Pemerintah Mau Bikin Jalan Aspal Karet, Petani Bisa Dapat Untung - Kompas.com

Pemerintah Mau Bikin Jalan Aspal Karet, Petani Bisa Dapat Untung

Kompas.com - 11/01/2019, 15:30 WIB
Pengerasan jalan menggunakan aspal karet.Kementerian PUPR Pengerasan jalan menggunakan aspal karet.

JAKARTA, KOMPAS.com - Pemerintah sedang menggodok secara intensif rencana pembuatan jalan dengan aspal yang dicampur karet. Hal ini sebagai salah satu jalan untuk meningkatkan permintaan karet yang harganya sedang anjlok.

Dirjen Perkebunan Kementerian Pertanian, Bambang MM mengatakan, pemerintah akan memastikan harga karet yang dijual dari petani untuk bahan aspal karet ini di atas standar.

"Artinya kami dorong petani hasilkan spek yang dibutuhkan itu supaya harganya bisa masuk. Jadi petani dapat untung yang wajar," ujarnya di Jakarta, Jumat (11/1/2019).
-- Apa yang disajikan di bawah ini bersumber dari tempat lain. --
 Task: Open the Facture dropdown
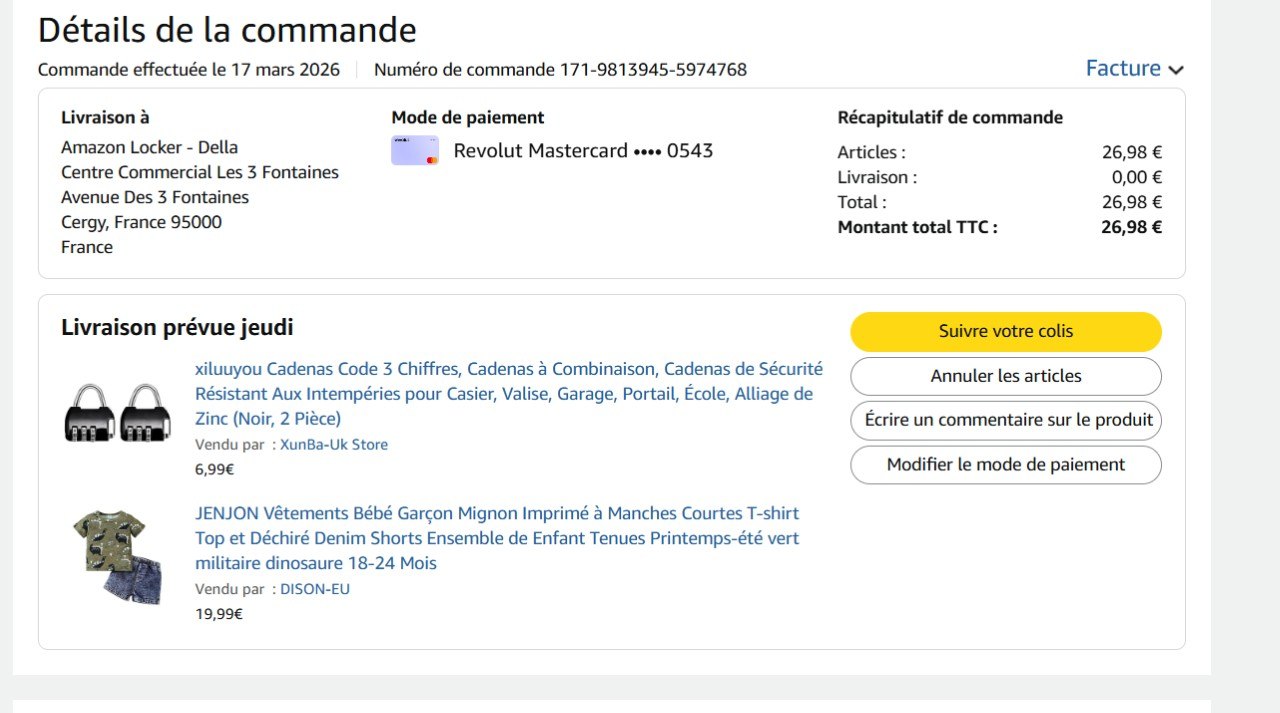point(1123,69)
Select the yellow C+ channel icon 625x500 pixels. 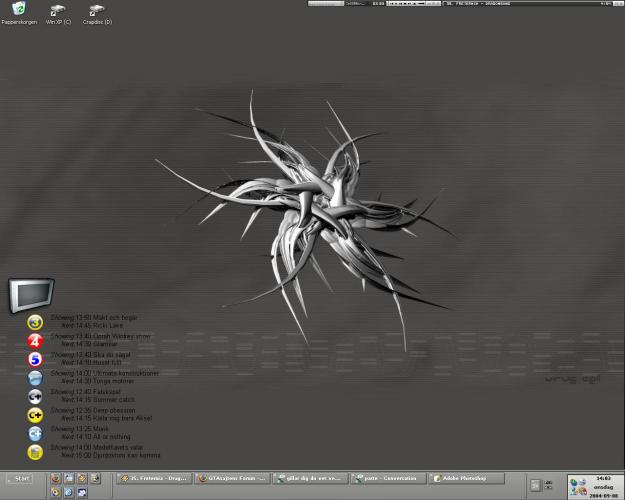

Kementerian Pertanian berharap, Kementerian Pekerjaan Umum dan Perumahan Rakyat yang akan menggunakan karet untuk bahan campuran aspal bisa membeli dengan harga Rp 9.000-10.000 per kg.

Untuk mencapai harga itu, Kementerian Pertanian akan memberikan treatment kepada para petani untuk meningkatkan kualitas karetnya. Sebab saat ini kata Bambang, harga karet kualitas rendah ada disekitar Rp 6.000 per kg.

"Jadi kami dorong treatment yang diberikan kepada petani," kata dia.

Sebelumnya, Menteri Koordinator Perekonomian Darmin Nasution mengatakan, bila rencana itu jadi, maka diyakini harga karet bisa terdongkrak. Indonesia sebagai produsen karet pun akan dapat manfaatnya.

"Soal aspal (karet), biaya mungkin sedikit naik, tapi daya tahan lebih lama, sehingah masih ada benefitnya," ujarnya.

"Tapi itu perlu menyiapkan pengolahannya. Kedua, jalannya yamg mana yang mau diaspal, harus jelas," sambung dia.

Pemerintah belum mau bicara soal kapan rencana aspal karet bisa terealisasi. Kemenko Perekonomian masih akan melakukan pembahasan dengan stakeholder terkait.